WHAT IS BEING ASKED: Turn the entries below into a numbered list with no blank lines. Leave the pictures out.

MATERIALS PROVIDED:
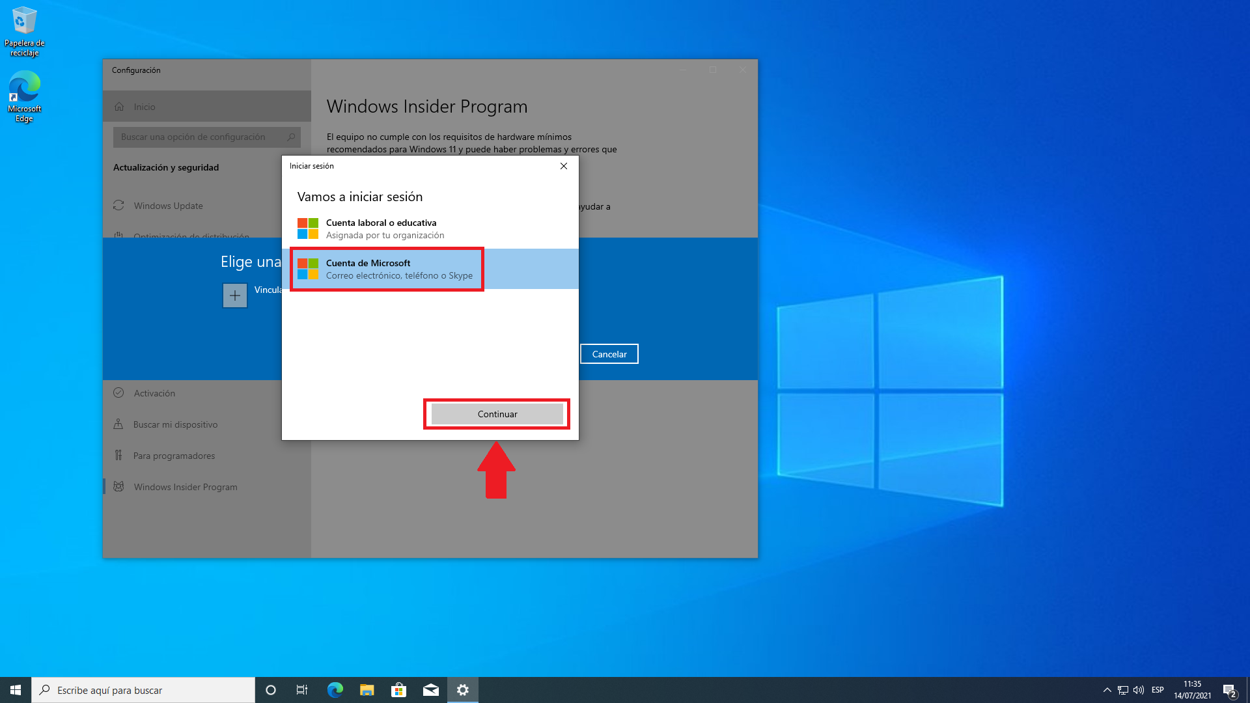The image size is (1250, 703).
Task: Go to Activación in the sidebar
Action: click(x=154, y=393)
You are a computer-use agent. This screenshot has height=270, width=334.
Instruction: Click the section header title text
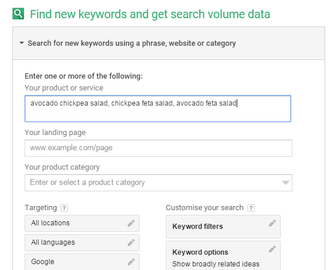(132, 43)
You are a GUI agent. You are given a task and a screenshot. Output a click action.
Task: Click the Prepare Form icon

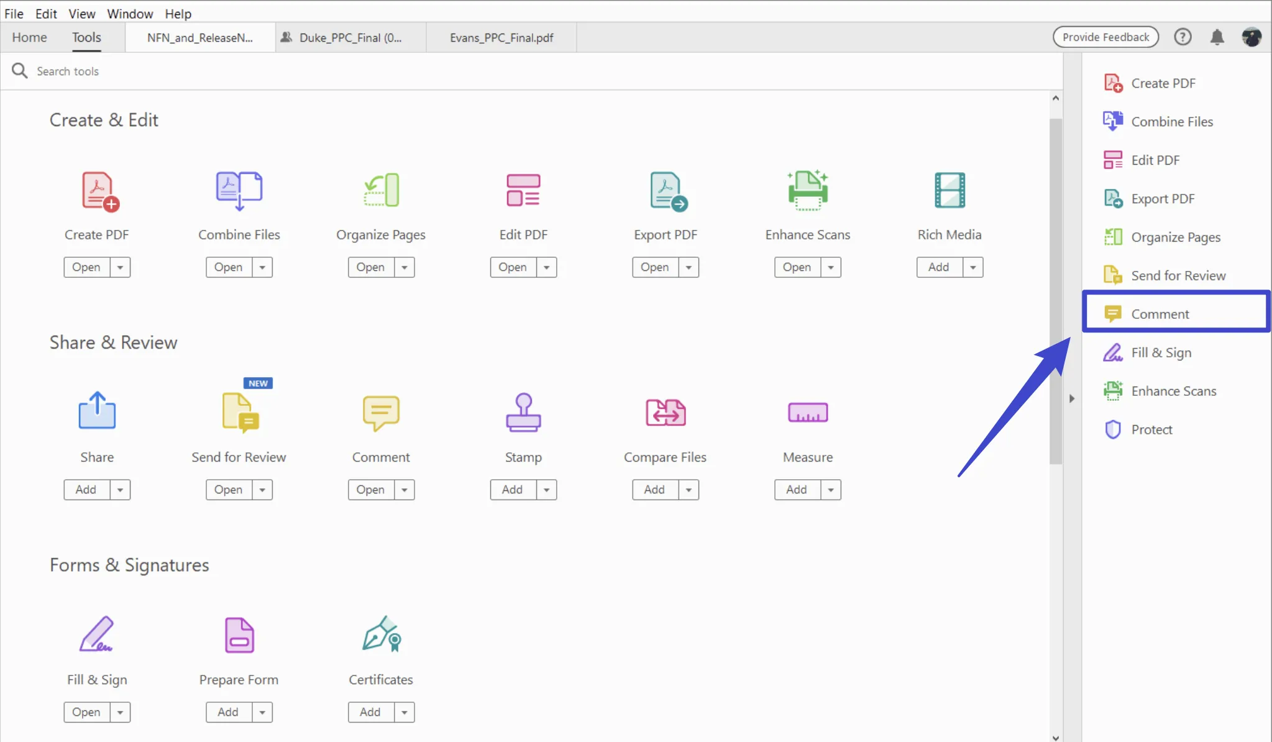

ANSWER TO THIS PROBLEM:
1. The image size is (1250, 703).
2. Task: Go to Activación in the sidebar
3. Action: click(x=154, y=393)
4. You are a computer-use agent. This screenshot has height=270, width=334.
5. Instruction: Click the section header title text
6. (132, 43)
7. You are a GUI agent. You are given a task and a screenshot. Output a click action.
8. Task: Click the Prepare Form icon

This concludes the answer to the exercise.